2002 Annual

Wednesday, 16 January 2002: 1:45 PM
Air quality observations from an office tower during TexAQS2000
Chester W. Spicer, Battelle Columbus Operations, Columbus, OH; and R. Mangaraj, D. Joseph, C. M. Berkowitz, A. Laskin, J. P. Cowin, and J. Weinstein-Lloyd
Poster PDF (90.5 kB)
Texas clean air regulators say because Houston has some of the poorest air quality in the United States, the state faces the loss of $2 billion in federal highway money unless it dramatically lowers ozone levels in the Houston metropolitan area by 2007.

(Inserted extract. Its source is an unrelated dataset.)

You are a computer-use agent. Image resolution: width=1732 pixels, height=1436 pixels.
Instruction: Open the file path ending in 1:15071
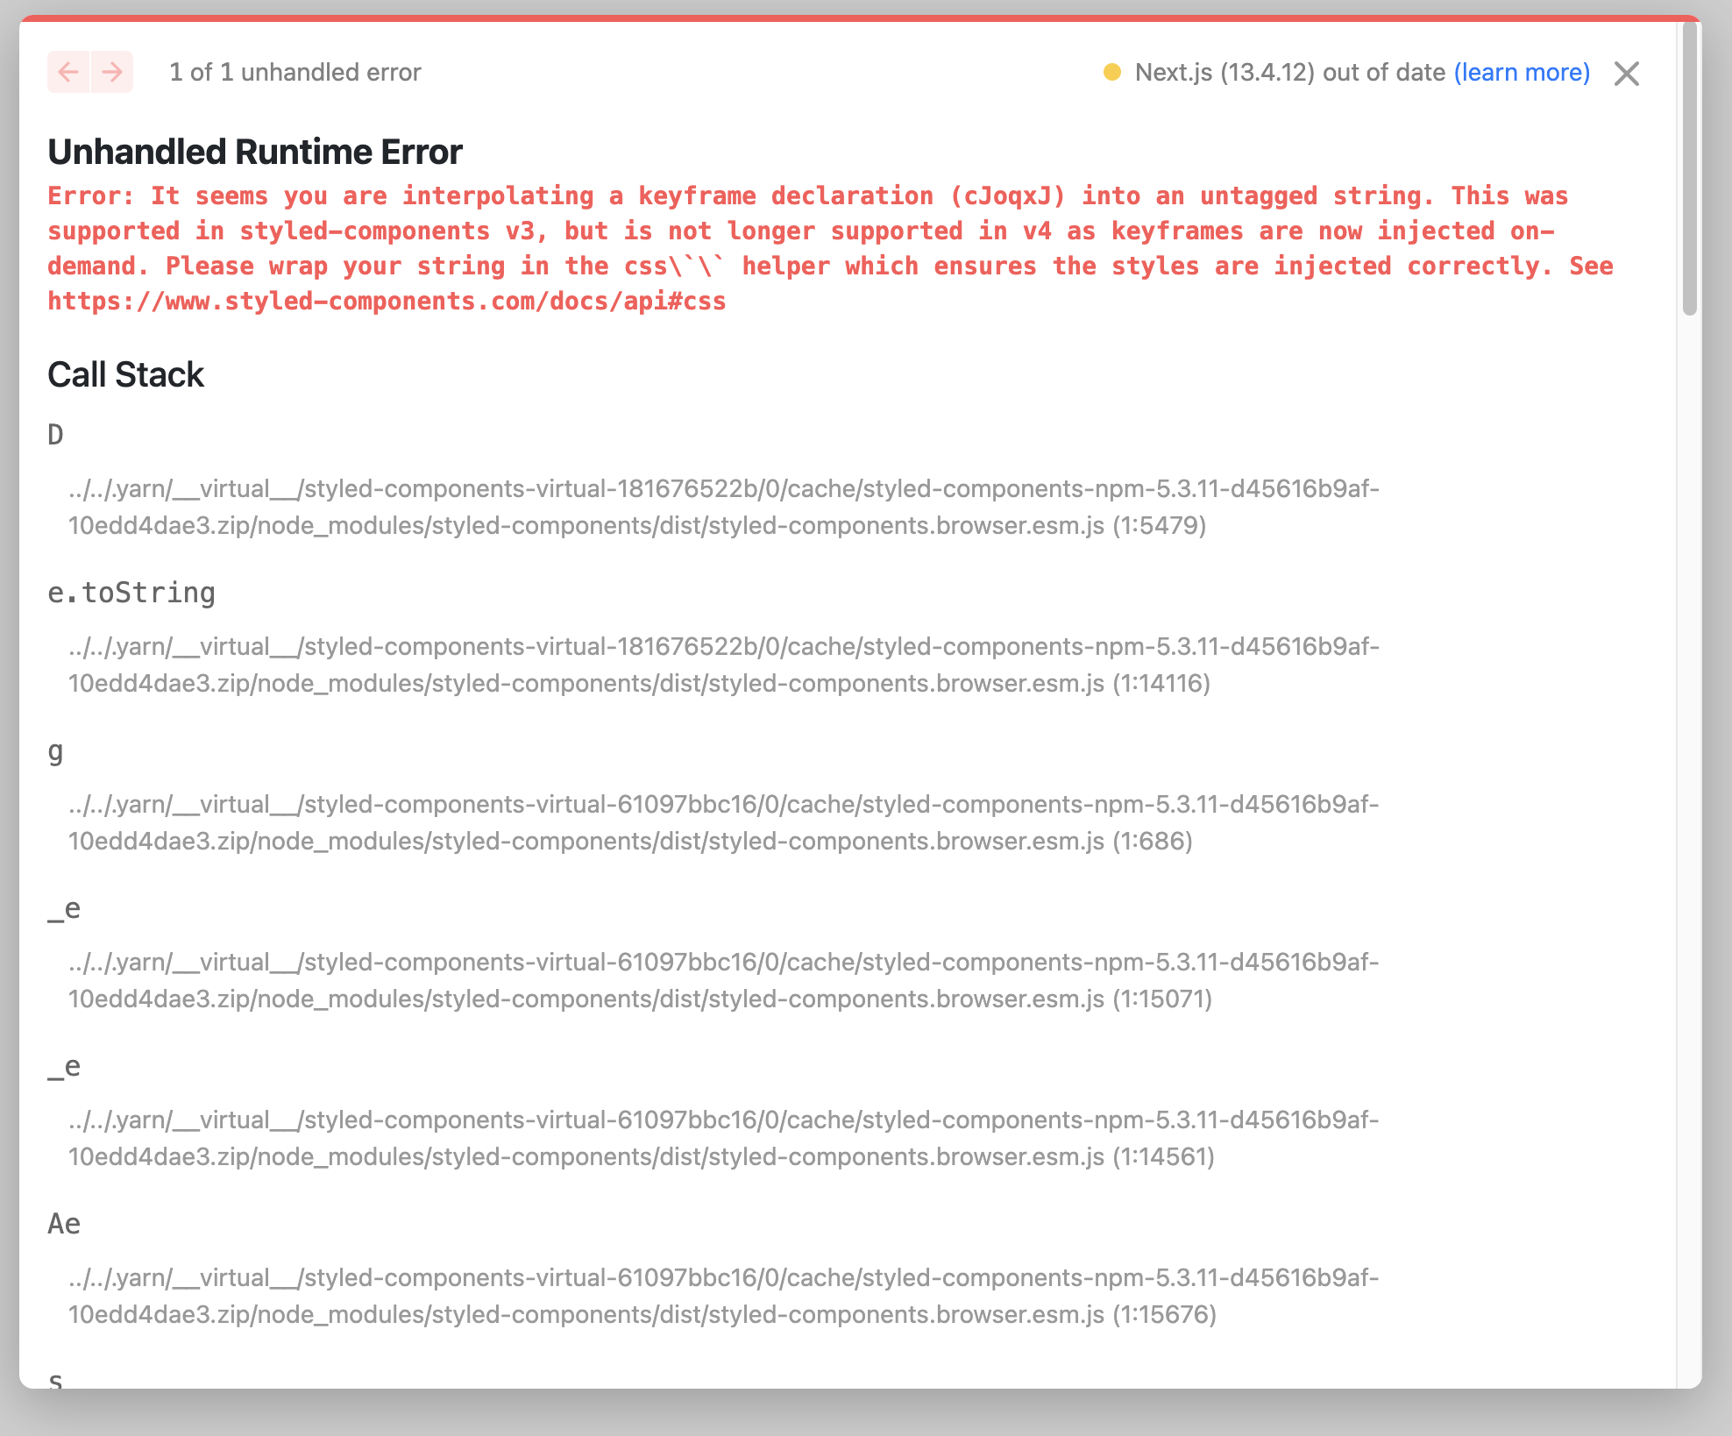coord(723,980)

To try to improve understanding of the problem and develop cost effective mitigation strategies, more than thirty public and private organizations joined forces in the summer of 2000 to conduct one of the largest air quality studies ever.

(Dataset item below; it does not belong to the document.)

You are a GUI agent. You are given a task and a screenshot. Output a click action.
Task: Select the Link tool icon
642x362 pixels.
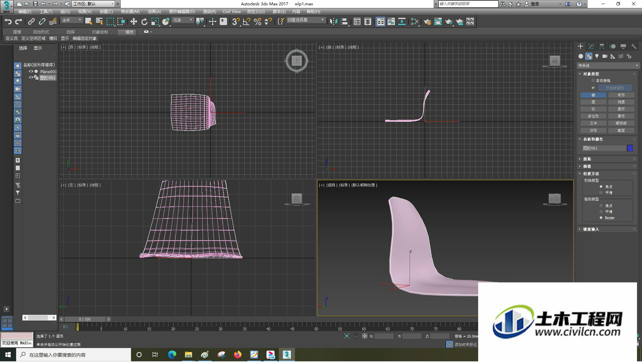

This paper will describe the results from an extensive month-long mesurement program at the top of a Houston office tower. The tower measurements were made from the 62nd floor of the Williams Tower in the Galleria area of uptown Houston. Gas-phase measurements made at this site included O3, NO/NOy, PAN, SO2, CO, CH2O, HNO3, HONO, H2O2, and organic peroxide. Temperature, pressure and moisture were also monitored. A new aerosol collector system was deployed for this study that has a time resolution on the order of minutes. The collected samples are analyzed automatically by scanning electron microscopy with energy dispersed X-ray analysis and time of flight secondary ionization mass spectrometer. This paper will utilize the suite of gas and aerosol measurements to characterize the Houston air west of the major emission sources, and to describe air chemistry occurring above and within the nocturnal boundary layer.